Stocker l’eau l’hiver pour l’utiliser l’été : un défi complexe
Les récentes inondations en France, provoquées par des précipitations records, relancent le débat sur le stockage de l’eau. Avec 588 millimètres de pluie à Quimper, 321 à Bordeaux et 203 à Toulouse, la gestion des ressources hydriques devient cruciale, surtout en période de sécheresse estivale.
Depuis le 14 janvier jusqu’au 22 février, le pays a enregistré 40 jours consécutifs de pluie, marquant la plus longue période de précipitations depuis les années 1950. Ces événements ont saturé les sols, entraînant des débordements de cours d’eau et des inondations dans plusieurs régions.
Cette situation a suscité des appels à une meilleure gestion des ressources en eau, notamment de la part des syndicats agricoles comme la FNSEA et Coordination rurale. Eric Frétillère, président d’Irrigants de France, souligne que « ne pas stocker l’eau qui est en excès l’hiver pour la réutiliser quand elle manque l’été, c’est une folie qui revient à souffrir doublement ».

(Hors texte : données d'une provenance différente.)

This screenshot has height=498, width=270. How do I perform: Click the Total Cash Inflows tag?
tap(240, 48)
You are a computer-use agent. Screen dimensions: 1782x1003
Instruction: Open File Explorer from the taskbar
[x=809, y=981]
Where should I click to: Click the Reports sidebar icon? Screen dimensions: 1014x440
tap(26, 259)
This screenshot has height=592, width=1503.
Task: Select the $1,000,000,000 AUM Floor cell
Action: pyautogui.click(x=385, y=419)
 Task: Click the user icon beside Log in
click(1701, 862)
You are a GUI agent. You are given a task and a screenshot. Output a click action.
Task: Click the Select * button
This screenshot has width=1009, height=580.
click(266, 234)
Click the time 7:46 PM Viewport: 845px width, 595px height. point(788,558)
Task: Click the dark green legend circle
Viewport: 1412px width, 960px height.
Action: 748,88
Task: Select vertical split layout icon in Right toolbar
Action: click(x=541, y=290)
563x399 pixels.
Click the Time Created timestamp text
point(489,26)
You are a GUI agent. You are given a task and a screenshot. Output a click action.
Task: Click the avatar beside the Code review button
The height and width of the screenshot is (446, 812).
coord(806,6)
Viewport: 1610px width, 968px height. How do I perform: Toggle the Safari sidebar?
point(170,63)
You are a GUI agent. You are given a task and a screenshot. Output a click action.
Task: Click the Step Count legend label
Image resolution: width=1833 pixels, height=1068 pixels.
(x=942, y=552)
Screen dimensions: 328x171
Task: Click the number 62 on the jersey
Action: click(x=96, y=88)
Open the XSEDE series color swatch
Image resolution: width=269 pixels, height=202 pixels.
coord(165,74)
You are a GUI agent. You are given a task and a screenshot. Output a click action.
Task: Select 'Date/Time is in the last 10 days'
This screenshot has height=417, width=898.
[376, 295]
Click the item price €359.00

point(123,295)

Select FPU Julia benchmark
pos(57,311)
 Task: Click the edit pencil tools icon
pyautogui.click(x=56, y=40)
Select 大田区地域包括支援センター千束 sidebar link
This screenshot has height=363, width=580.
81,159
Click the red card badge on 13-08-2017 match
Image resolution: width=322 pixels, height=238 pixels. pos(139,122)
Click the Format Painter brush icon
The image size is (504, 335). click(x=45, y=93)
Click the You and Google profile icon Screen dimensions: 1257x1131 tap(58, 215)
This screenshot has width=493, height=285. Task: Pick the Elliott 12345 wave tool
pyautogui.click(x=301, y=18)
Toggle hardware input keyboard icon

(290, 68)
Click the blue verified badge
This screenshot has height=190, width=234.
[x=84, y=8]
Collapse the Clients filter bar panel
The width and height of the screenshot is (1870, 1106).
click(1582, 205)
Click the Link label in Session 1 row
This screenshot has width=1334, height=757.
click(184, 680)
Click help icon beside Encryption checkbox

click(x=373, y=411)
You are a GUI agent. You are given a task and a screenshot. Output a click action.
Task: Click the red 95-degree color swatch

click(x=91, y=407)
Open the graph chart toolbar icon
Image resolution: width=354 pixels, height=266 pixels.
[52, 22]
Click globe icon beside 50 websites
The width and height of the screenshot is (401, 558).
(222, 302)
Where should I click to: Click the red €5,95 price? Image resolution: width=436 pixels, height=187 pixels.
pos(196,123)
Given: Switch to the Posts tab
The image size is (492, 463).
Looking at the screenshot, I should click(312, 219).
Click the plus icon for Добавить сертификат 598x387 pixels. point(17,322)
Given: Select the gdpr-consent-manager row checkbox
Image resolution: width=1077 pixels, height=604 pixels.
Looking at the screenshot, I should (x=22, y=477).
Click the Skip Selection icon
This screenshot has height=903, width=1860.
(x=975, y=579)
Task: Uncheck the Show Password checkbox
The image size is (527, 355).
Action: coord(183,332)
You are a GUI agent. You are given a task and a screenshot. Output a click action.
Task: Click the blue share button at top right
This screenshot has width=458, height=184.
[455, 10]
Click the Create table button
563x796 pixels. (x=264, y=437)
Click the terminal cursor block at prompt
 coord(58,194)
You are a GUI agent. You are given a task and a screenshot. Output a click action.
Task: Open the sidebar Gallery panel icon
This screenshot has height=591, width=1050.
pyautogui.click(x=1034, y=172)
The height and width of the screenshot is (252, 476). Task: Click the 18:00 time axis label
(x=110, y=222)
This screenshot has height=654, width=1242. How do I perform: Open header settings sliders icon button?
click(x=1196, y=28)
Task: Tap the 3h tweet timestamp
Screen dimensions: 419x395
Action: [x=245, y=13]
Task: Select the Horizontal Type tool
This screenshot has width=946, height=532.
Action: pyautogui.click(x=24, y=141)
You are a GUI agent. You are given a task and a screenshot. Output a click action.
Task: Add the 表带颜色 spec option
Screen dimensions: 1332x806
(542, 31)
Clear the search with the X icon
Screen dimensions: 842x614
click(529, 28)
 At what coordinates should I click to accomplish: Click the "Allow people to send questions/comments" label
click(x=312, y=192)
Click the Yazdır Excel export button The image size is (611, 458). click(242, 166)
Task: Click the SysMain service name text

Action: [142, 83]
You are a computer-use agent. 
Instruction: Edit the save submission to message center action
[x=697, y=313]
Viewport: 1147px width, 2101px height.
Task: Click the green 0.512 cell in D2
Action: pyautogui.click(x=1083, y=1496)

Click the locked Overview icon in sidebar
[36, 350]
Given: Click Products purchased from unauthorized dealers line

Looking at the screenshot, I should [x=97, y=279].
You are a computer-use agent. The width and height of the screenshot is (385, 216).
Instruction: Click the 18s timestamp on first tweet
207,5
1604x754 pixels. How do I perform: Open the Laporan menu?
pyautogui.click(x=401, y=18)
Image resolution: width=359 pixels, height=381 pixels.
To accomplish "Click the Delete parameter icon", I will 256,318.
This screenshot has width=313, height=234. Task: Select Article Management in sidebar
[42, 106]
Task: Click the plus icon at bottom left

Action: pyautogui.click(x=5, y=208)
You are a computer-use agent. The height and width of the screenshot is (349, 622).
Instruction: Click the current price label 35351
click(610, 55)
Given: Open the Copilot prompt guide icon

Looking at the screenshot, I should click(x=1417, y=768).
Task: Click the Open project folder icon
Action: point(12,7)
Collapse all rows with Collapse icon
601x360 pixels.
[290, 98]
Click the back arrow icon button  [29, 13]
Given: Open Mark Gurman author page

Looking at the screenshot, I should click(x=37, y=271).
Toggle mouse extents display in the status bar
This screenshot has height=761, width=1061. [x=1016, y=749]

Cependant, le stockage de l’eau n’est pas une solution simple. Il implique des considérations techniques, environnementales et économiques. Les infrastructures nécessaires pour collecter et conserver l’eau doivent être développées, tout en tenant compte des impacts sur les écosystèmes locaux.
Le défi du stockage de l’eau, surtout dans un contexte de changement climatique, nécessite une approche réfléchie et coordonnée entre les acteurs concernés.